Hi guys! It is some months that I’ve moved from TF to Pytorch. While I am enjoying speed and flexibility, I am struggling in replicating results of one of my previous TF works in Pytorch. Specifically, I am talking about a seq2seq model (which I am now extending with attention, but let’s forget about this). I’ve fixed the “basic” discrepancy given by different weights initialization. My major concern is about dropout. As you might now, TF implements two different (variational) dropouts:

- dropout - Float between 0 and 1. Fraction of the units to drop for the linear transformation of the inputs. Default: 0.
- recurrent_dropout - Float between 0 and 1. Fraction of the units to drop for the linear transformation of the recurrent state.
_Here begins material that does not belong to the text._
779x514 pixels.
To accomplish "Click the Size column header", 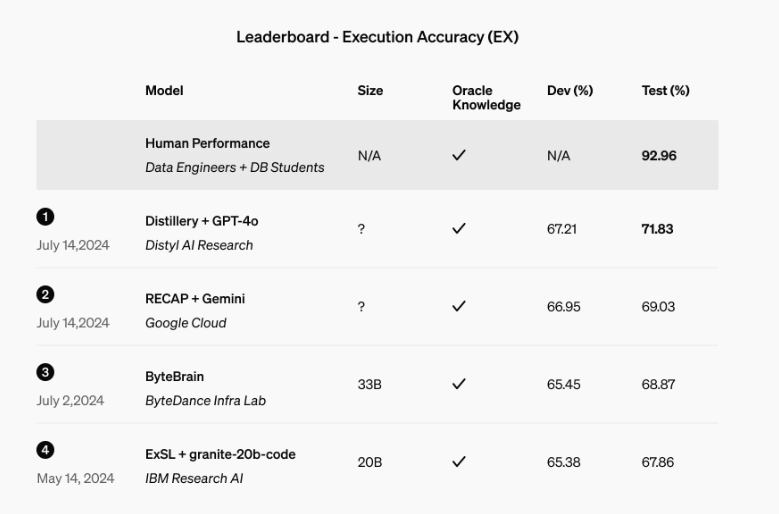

Default: 0.

default `nn.LSTM`

Pytorch implementation is, as far as I’ve understood, completely different. In fact, I am not able to reproduce the same results I had in TF just using standard Pytorch dropout (which should not be variational). Using LSTM implementation Better_LSTM_PyTorch/model.py at master · keitakurita/Better_LSTM_PyTorch · GitHub, as suggested in Variational dropout? - #9 by Iridium_Blue I get a huge performance improvement, even if I am still struggling in replicating the results that I got in TF.

So, my question: Is anyone aware of an implementation of recurrent layers (so, not just LSTM) that is very close to the TF one?

I think it should be not so much difficult to extend Variational dropout? - #9 by Iridium_Blue implementation to GRU and RNN, but I am anyhow interested in other implantations, if available.